6

Наконец закуски, вина и мука были уложены в корзины, и мы выехали в Петровское на блины к Наталии Александровне Манкаш[3].

Васильев сам сел за руль, попросив меня занять место рядом с ним.

— Мне будет веселее! — сказал он.

Выехав на Арбат, мы понеслись к Смоленскому, миновали Брянский вокзал, Дорогомилово и выехали на Можайское шоссе.

— Протяните вашу руку, просуньте ее в карман моей меховой куртки, — обратился ко мне Васильев.

Я протянула руку и нащупала у него в кармане маленькую, завернутую в бумажку коробочку.

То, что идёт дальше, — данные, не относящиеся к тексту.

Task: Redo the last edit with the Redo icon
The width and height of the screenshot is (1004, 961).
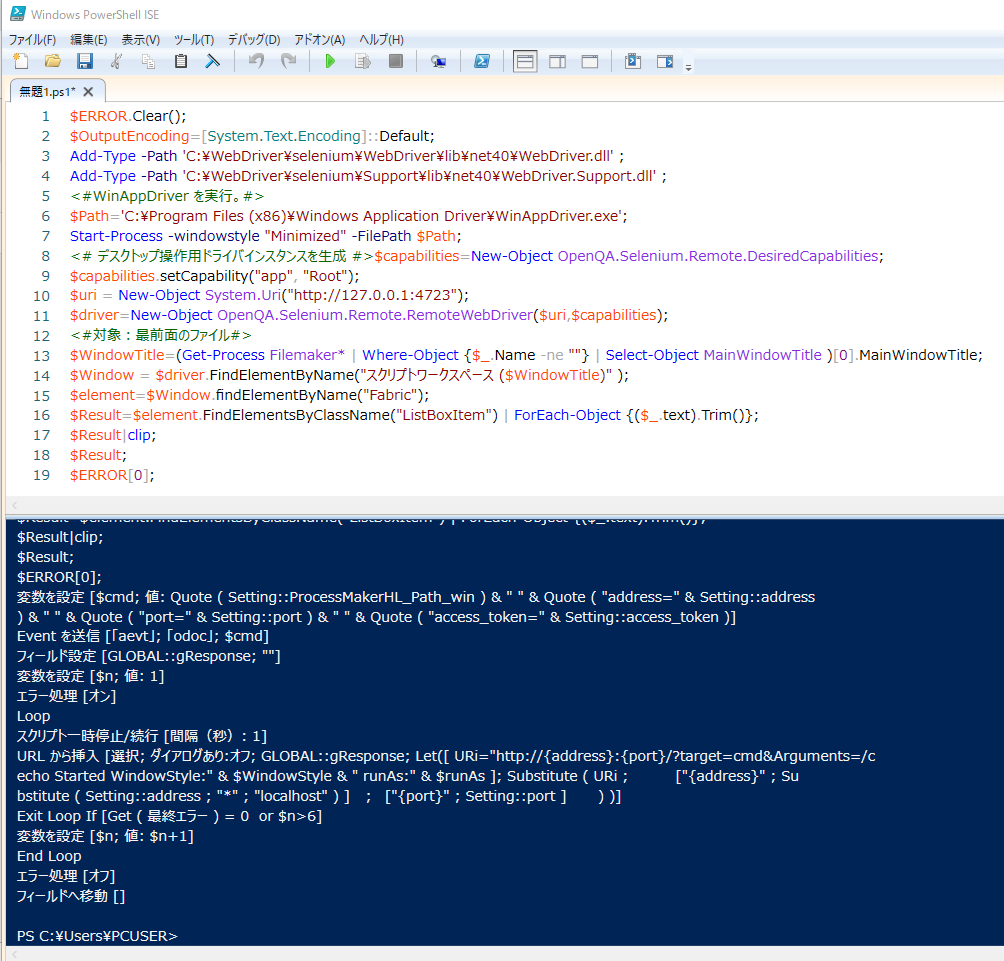Action: (x=289, y=61)
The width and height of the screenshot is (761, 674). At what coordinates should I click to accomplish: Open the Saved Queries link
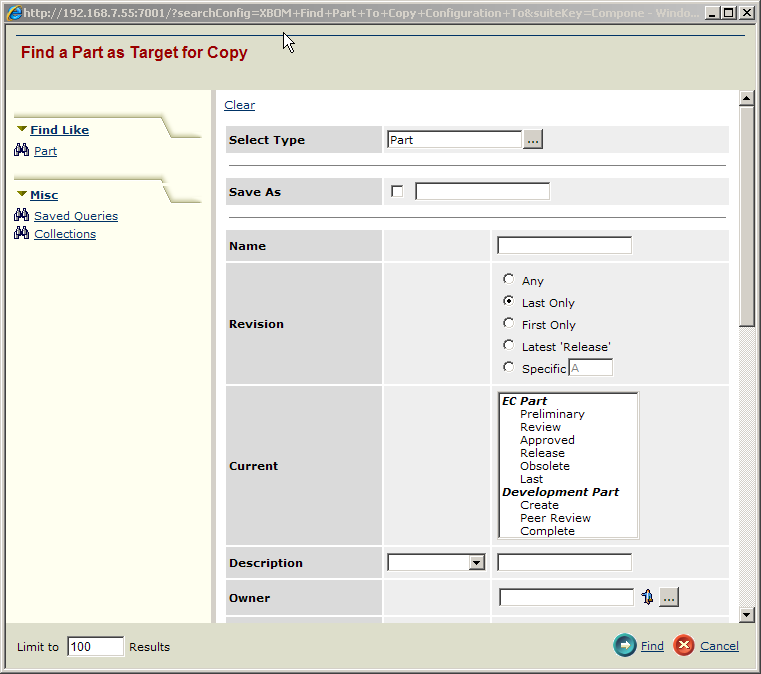(76, 216)
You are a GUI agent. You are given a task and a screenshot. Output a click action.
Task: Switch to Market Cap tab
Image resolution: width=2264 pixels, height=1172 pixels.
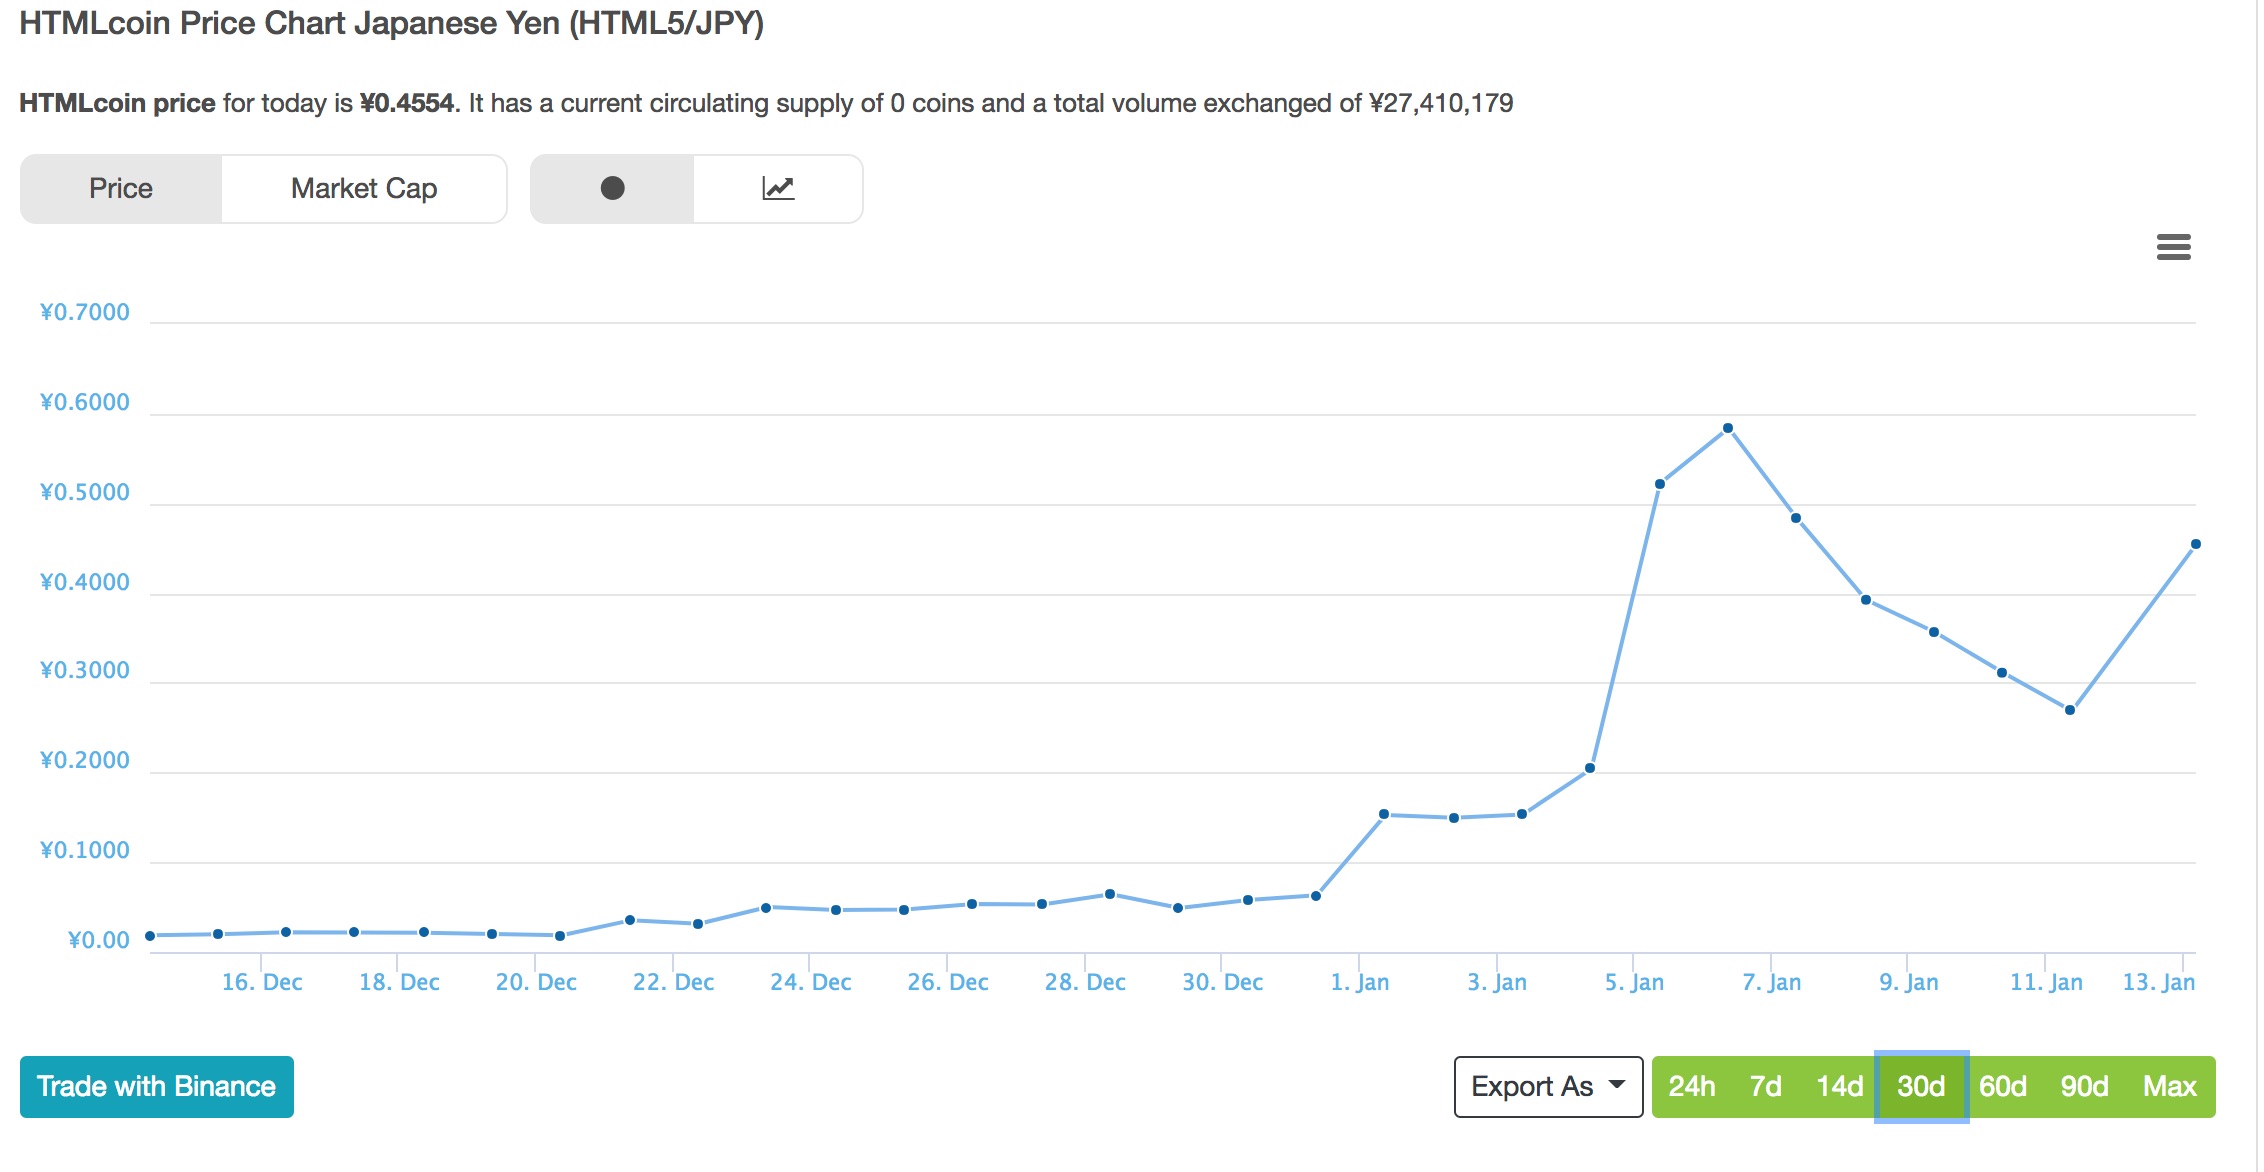[364, 188]
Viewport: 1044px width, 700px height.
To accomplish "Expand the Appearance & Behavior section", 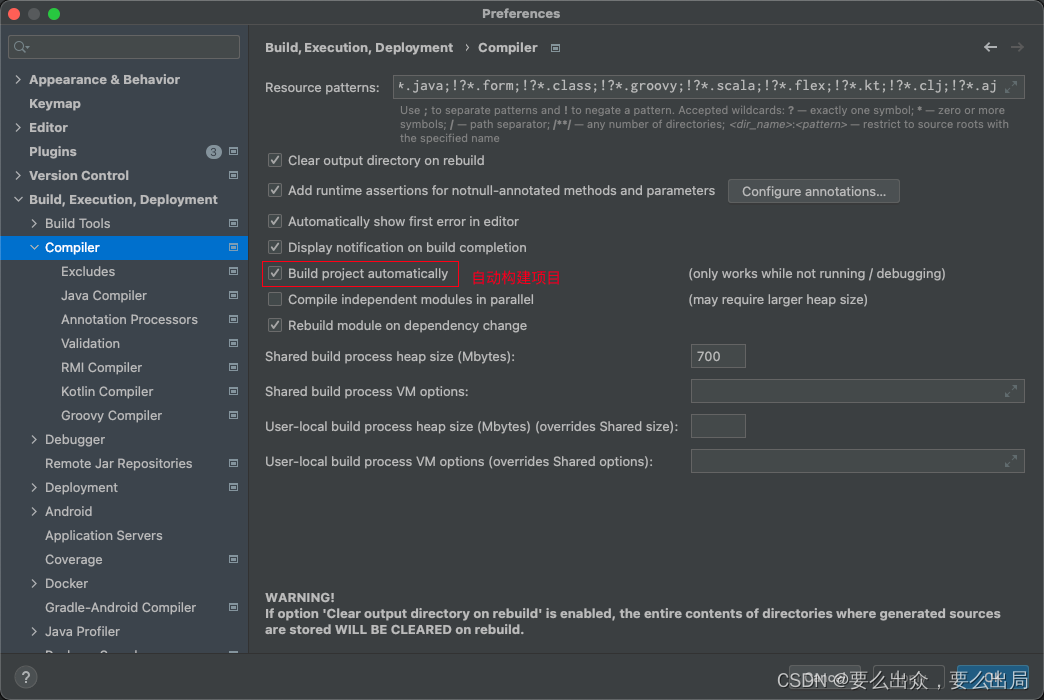I will 19,80.
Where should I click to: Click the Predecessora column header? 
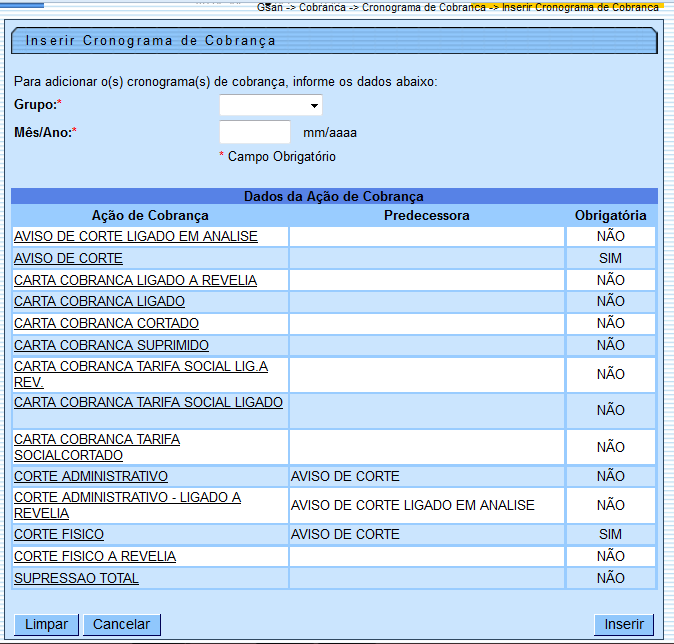click(x=426, y=215)
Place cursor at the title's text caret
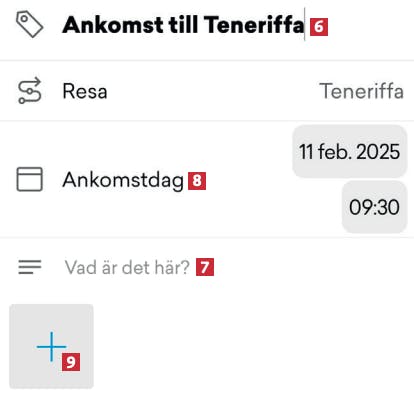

— Нашли коробочку? — спросил Васильев, — выньте ее и разверните бумажку, откройте коробочку…

Я повиновалась, заинтригованная, и увидела на бархате два обручальных кольца: мужское и женское.

— Возьмите маленькое, примерьте, оно ваше. Интересно, угадал ли я размер?

— Вы просто сумасшедший! Я и примерять не стану!

Этот Васильев начинал мне казаться преоригинальным нахалом, он ежеминутно что-нибудь преподносил, и это была одна из самых нелепых его выходок.

— Я вас очень прошу, наденьте кольцо. — Он замедлил ход машины. — Я никогда ни о чем не просил женщин, не приходилось. А вот вас прошу, для меня наденьте…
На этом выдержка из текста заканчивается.